TTTT (15) -> TTYT (13)
TTYY (12) -> TTYT (13)
TYYT (9) -> TTYT (13)
YTYT (5) -> TTYT (13)
TTYT (13) -> TTYY (12)
TTTY (14) -> TTYY (12)
TYYY (8) -> TTYY (12)
YTYY (4) -> TTYY (12)

Böylece ikinci kutuyu kodlamak için şu dizilimleri bulmuş oldum: YYTY, YYTT, TTYT ve TTYY.

Bu yöntem madem şimdilik çalışıyor gibi gözüküyor, o zaman devam edeyim. Üçüncü kutuyu kodlama için bu sefer YTYY dizilimiyle başlayayım. Yukarıdaki yöntemleri tekrarlayacağım. Başlangıç dizisi YTYY olabileceğine göre tek değişiklikle ulaşabileceğim ama daha önceki kutular için seçmediğim bir dizilim seçeyim. Örneğin, YTYT. Tekrar bu dizilimlere her dizilimden tek bir değişiklikle geçebilir miyim kontrolünü yapayım.

YTYT (5) -> YTYY (4)
YTTY (6) -> YTYY (4)
YYYY (0) -> YTYY (4)
TTYY (12) -> YTYY (4)
YTYY (4) -> YTYT (5)
YTTT (7) -> YTYT (5)
YYYT (1) -> YTYT (5)
TTYT (13) -> YTYT (5)

Yine sekiz değişik dizilimden bu iki dizilime geçebildim. Şimdi bunların da tersleri dizilimleriyle kalan tabloyu oluşturayım.

TYTY (10) -> TYTT (11)
TYYT (9) -> TYTT (11)
TTTT (15) -> TYTT (11)
YYTT (3) -> TYTT (11)
TYTT (11) -> TYTY (10)
TYYY (8) -> TYTY (10)
TTTY (14) -> TYTY (10)
YYTY (2) -> TYTY (10)

Böylece üçüncü kutuyu kodlayan dizilimleri de bulmuş oldum: YTYY, YTYT, TYTT ve TYTY.

Kalan dört dizilim de dördüncü kutuyu kodlamak için kullanılabilir: TYYT, TYYY, YTTT, YTTY.

YYYY (0) -> TYYY (8)
YYYT (1) -> TYYT (9)
YYTY (2) -> YTTY (6)
YYTT (3) -> YTTT (7)
YTYY (4) -> YTTY (6)
YTYT (5) -> YTTT (7)
YTTY (6) -> YTTT (7)
YTTT (7) -> YTTY (6)
TYYY (8) -> TYYT (9)
TYYT (9) -> TYYY (8)
TYTY (10) -> TYYY (8)
TYTT (11) -> TYYT (9)
TTYY (12) -> TYYY (8)
TTYT (13) -> TYYT (9)
TTTY (14) -> YTTY (6)
TTTT (15) -> YTTT (7)

Böylece problem için bir çözüm bulmuş oldum.

Algoritma olarak her bir kutuyu kodlamak için yaptığım adımlar şöyle oldu: Daha önce seçilmemiş bir dizilim aldım.

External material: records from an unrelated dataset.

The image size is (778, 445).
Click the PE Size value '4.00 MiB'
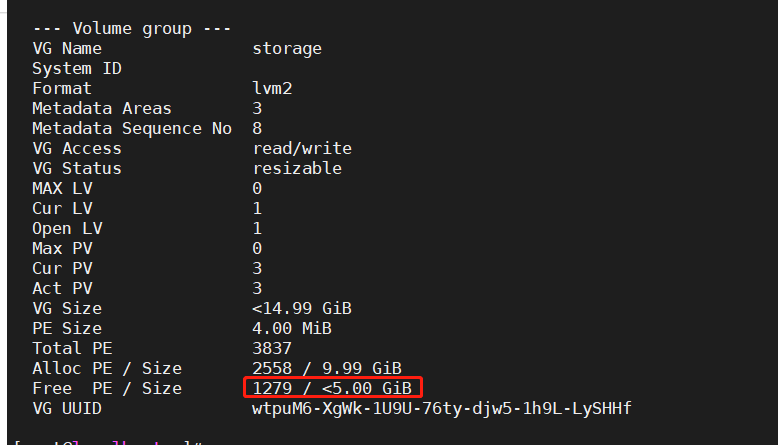292,328
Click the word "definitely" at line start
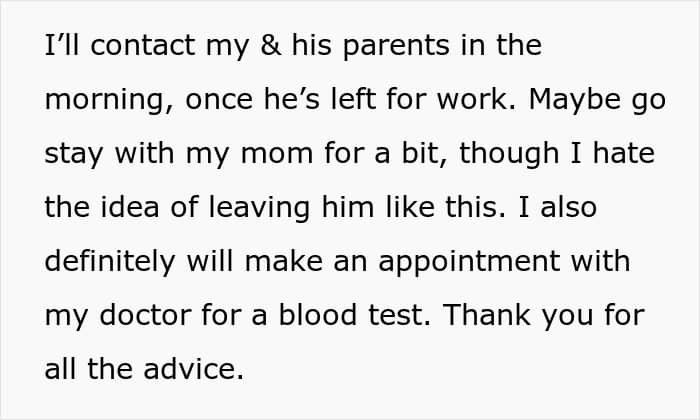This screenshot has width=700, height=420. click(x=110, y=261)
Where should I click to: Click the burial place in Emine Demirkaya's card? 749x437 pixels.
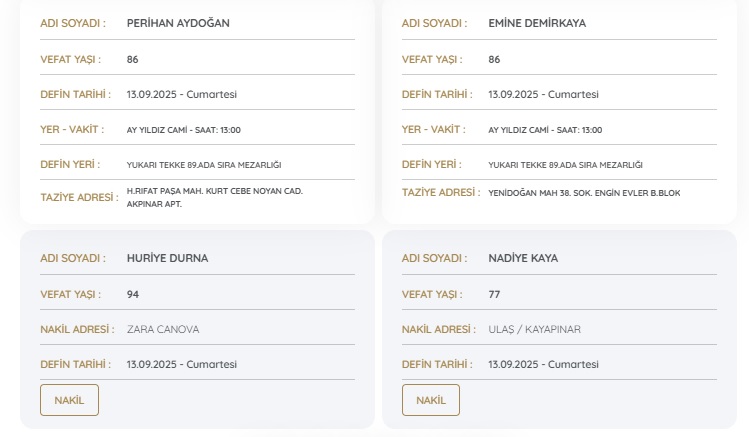[x=565, y=165]

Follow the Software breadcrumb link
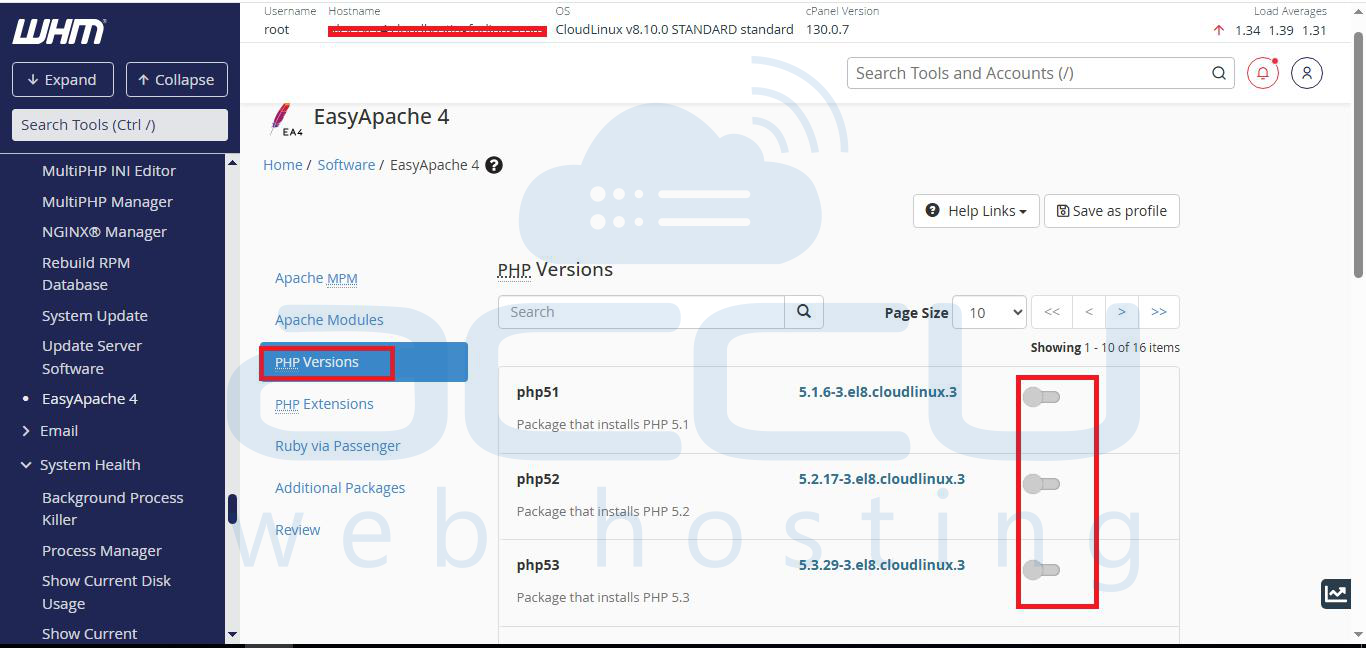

Sonra bu dizilime bir değişiklik uzakta başka bir dizilim aldım ve sekiz değişik dizilimin bu iki dizilime bir değişiklik uzakta olduğunu gösterdim. Kalan diğer iki dizilimi de bu seçtiğim iki dizilimin tersi olarak seçtim ve bu dizilimlerin de diğer sekiz dizilime birer değişiklik uzaklıkta olduğunu gösterdim.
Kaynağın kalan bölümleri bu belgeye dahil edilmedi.